Toute démarche artistique, en chanson comme ailleurs, se veut une manière de cheminement identitaire, une tentative de répondre aux questions «Qui suis-je?» et «Quelle est ma place sur cette planète?». Avec Fragments d’identité (4 Vents/Local Distribution), l’auteur-compositeur fransaskois Michel Marchildon part de la prémisse que le long fleuve de la mémoire est tout, sauf tranquille, et les noms qu’il invoque – Assiniboine, Qu’appelle, Rouge et, pourquoi pas, Mississippi – sont autant d’invitations à un voyage dont on sait qu’il sera parsemé d’embuches.

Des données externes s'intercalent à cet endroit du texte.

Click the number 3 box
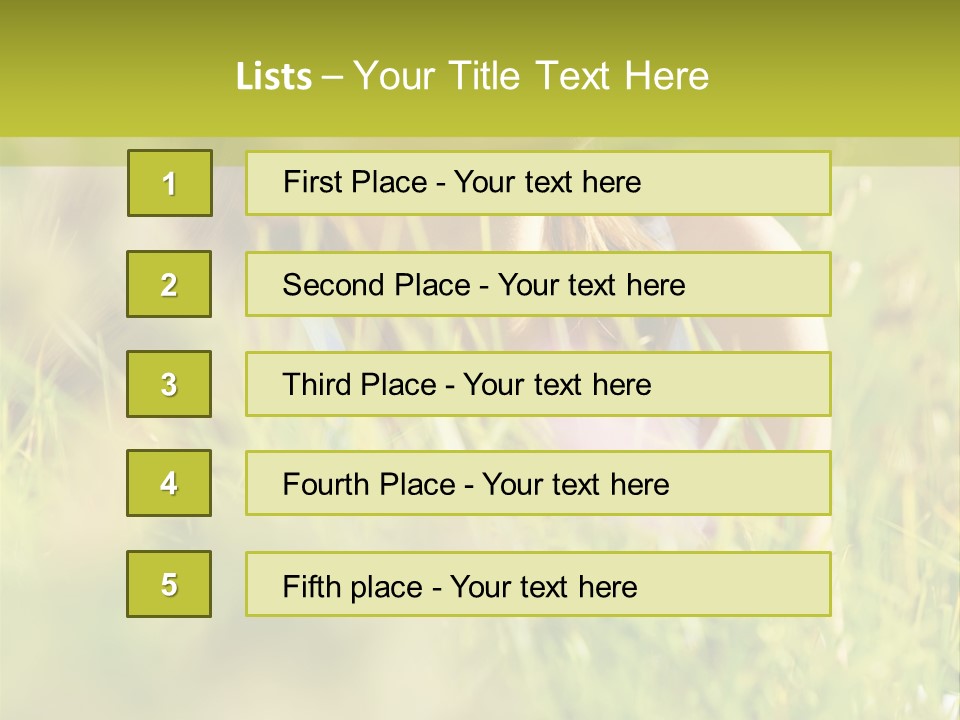 169,384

De facture folk atmosphérique (une prise de son un peu plus caverneuse, et la réalisation aurait pu être signée Daniel Lanois), Fragments d’identité rappelle les albums-concepts des épiques années 70, en ce qu’il s’articule tout entier autour de l’exploration de mythologies issues d’un temps irrationnel, celui des explorateurs et des pionniers, un temps qui forgeait les hommes et les brisait parfois, en les confrontant aux rigueurs des saisons, à la solitude et à leurs propres démons.
«J’suis Bill Hébert/J’vous connais pas/Mais là d’où j’viens/Y’ont peur de moi/Y’ont peur de qui?/Y’ont peur de quoi?», annonce notre narrateur-héros dans le premier d’une série de tableaux qui cherchent à déborder le cadre de la chanson conventionnelle, préférant souvent l’incantation d’inspiration autochtone à la mélodie de facture occidentale.
Bill quitte sa cabane au fond du bois pour aller partager la couche de sa bonne amie la Saskawan, «le temps d’une nuit» où l’âme et la chair ne font qu’un dans une réconciliation qui est aussi celle du Blanc avec cette présence indienne trop souvent définie par opposition à ce que nous sommes. En ce sens, Marchildon reprend à son compte une revendication œcuménique à laquelle on associe Chuck Labelle et Richard Desjardins, entre autres orfèvres.
Il convient d’applaudir un artiste qui, dès son premier album, a su se donner (et nous donner) un fil conducteur, et qui a le souffle de mener à terme une entreprise aussi ambitieuse, en déployant une palette instrumentale à l’image de son décor d’horizons à perte de vue. Dommage que Michel Marchildon n’ait pas encore appris à doser ses effets de façon à retenir notre intérêt tout au long du voyage.